Task objective: In the records below, reproduce word for word the part that opens with the line containing "coordinates (766, 44)." and closes with the line containing "coordinates (437, 28).", including both of those lines.

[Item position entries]
__________________________________________________

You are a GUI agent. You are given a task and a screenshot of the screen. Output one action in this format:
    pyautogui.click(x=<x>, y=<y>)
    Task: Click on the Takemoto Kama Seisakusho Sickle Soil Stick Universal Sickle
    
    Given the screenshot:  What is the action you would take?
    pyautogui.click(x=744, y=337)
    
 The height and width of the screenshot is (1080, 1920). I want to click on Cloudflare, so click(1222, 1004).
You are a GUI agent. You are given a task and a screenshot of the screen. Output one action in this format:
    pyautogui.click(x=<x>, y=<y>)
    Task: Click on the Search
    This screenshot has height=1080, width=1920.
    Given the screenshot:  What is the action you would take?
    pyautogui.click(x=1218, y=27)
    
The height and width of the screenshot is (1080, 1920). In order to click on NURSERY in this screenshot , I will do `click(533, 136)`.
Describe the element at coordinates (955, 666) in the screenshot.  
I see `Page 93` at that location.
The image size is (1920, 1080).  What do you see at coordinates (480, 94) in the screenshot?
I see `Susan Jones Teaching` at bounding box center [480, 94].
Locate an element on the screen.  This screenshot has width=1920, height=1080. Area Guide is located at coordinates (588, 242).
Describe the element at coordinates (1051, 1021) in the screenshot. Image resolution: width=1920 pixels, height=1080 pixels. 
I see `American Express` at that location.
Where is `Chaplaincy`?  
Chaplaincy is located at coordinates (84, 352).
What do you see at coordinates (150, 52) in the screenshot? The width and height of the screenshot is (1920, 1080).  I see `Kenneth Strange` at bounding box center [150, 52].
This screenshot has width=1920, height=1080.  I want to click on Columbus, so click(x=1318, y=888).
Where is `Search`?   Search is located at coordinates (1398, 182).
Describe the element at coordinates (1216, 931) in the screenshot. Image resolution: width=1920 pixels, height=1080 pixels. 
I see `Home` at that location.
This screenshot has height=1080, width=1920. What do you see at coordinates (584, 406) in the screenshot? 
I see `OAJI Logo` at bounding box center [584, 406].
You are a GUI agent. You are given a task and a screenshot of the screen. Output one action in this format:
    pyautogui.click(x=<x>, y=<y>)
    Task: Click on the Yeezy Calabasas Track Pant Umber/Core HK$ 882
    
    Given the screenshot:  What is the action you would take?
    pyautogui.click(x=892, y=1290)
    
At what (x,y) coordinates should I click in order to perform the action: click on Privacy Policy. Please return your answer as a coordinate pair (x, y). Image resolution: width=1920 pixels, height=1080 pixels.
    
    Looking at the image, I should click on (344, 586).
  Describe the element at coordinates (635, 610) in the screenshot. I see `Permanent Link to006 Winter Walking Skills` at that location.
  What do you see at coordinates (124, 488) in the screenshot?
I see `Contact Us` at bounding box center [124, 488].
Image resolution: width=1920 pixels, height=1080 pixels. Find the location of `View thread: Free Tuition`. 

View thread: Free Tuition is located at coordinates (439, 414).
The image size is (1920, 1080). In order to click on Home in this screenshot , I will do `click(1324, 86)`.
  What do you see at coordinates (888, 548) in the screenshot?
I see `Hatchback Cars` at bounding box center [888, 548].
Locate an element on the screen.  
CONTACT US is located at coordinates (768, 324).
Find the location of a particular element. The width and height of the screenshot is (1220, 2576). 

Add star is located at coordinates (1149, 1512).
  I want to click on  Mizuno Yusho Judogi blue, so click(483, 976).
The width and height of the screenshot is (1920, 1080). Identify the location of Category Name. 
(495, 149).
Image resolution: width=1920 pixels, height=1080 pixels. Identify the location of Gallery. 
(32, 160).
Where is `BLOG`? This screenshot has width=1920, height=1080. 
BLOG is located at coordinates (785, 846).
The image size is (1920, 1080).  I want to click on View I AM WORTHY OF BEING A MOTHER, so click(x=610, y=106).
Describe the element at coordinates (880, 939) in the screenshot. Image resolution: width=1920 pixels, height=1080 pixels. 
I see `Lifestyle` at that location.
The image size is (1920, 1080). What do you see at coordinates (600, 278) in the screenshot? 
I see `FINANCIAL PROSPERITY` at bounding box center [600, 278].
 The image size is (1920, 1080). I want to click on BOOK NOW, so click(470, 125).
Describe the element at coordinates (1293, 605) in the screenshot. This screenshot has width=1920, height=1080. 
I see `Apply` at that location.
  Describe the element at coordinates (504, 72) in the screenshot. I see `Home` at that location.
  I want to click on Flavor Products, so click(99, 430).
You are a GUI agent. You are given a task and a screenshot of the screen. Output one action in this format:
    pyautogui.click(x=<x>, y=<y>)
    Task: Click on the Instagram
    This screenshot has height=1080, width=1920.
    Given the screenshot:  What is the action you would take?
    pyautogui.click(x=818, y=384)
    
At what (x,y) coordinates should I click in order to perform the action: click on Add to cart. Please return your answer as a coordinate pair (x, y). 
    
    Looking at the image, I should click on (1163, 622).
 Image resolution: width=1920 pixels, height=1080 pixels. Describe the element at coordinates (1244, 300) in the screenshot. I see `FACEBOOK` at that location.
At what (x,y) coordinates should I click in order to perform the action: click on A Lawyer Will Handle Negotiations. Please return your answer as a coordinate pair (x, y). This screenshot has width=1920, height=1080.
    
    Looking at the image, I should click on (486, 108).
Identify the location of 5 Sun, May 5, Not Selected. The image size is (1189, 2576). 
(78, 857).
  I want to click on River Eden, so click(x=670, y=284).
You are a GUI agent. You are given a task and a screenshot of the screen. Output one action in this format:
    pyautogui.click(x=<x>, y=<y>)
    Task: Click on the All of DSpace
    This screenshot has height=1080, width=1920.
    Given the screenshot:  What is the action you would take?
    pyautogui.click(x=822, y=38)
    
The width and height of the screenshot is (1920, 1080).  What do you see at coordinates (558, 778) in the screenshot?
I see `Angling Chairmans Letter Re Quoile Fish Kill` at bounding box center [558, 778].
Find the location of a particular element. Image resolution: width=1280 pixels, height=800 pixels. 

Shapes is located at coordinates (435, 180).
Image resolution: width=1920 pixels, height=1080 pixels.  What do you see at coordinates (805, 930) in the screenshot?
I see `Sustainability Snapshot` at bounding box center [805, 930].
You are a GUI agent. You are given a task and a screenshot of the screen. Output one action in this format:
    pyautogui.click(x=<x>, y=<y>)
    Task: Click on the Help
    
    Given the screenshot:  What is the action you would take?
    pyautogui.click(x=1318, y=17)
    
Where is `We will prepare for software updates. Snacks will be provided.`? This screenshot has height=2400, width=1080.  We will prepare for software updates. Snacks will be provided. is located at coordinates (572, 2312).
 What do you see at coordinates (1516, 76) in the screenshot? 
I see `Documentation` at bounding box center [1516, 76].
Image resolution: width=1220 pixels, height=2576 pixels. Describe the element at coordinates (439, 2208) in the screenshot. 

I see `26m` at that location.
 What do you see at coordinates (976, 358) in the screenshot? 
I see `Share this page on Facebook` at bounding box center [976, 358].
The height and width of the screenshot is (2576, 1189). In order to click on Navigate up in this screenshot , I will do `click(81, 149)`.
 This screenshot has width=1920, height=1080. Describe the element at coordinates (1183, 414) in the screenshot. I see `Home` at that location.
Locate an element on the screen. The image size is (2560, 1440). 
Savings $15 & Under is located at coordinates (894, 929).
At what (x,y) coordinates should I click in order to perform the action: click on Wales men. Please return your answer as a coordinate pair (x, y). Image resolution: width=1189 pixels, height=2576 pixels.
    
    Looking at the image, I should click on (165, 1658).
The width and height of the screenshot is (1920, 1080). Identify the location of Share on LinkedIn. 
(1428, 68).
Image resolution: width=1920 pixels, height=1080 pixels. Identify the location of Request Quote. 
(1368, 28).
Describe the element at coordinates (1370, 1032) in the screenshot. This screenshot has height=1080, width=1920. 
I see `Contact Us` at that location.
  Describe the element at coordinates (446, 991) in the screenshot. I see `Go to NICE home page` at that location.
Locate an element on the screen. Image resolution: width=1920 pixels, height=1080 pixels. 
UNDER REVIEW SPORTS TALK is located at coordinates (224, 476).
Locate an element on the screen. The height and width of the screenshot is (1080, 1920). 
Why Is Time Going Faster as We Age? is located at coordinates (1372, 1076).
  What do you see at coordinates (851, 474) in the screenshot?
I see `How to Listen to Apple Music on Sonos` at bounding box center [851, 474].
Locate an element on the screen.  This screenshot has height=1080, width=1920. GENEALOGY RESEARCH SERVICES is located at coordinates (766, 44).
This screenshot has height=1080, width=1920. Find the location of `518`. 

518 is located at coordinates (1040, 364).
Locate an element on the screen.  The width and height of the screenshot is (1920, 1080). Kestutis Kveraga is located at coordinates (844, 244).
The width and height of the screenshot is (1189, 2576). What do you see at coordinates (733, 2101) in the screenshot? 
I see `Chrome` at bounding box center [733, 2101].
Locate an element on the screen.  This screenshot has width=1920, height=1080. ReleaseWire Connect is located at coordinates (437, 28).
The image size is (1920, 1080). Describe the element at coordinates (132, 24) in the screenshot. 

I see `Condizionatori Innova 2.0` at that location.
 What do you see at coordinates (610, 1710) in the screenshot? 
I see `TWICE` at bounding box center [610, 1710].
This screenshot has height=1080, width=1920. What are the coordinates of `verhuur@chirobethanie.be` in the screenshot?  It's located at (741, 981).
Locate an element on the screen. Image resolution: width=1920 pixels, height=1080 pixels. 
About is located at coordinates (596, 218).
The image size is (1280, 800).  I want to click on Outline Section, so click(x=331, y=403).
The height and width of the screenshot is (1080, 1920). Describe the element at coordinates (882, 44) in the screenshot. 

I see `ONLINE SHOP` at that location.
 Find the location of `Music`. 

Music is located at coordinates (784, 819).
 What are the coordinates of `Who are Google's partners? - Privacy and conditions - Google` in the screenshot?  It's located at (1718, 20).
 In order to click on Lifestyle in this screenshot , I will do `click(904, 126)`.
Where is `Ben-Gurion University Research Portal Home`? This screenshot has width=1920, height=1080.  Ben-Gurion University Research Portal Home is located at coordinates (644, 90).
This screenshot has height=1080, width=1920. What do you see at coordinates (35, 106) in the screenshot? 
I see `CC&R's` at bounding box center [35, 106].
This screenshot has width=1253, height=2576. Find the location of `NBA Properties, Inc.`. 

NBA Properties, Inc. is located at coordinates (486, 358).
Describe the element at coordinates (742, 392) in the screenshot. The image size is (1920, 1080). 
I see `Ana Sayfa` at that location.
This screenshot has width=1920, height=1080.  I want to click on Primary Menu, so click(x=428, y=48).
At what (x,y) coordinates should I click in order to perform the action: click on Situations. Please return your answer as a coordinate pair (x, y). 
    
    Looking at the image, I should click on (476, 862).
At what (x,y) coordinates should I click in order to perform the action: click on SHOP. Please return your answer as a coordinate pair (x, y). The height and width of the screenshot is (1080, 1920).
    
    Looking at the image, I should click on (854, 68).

__________________________________________________

Output of the task:
Locate an element on the screen.  This screenshot has height=1080, width=1920. GENEALOGY RESEARCH SERVICES is located at coordinates (766, 44).
This screenshot has height=1080, width=1920. Find the location of `518`. 

518 is located at coordinates (1040, 364).
Locate an element on the screen.  The width and height of the screenshot is (1920, 1080). Kestutis Kveraga is located at coordinates (844, 244).
The width and height of the screenshot is (1189, 2576). What do you see at coordinates (733, 2101) in the screenshot? 
I see `Chrome` at bounding box center [733, 2101].
Locate an element on the screen.  This screenshot has width=1920, height=1080. ReleaseWire Connect is located at coordinates (437, 28).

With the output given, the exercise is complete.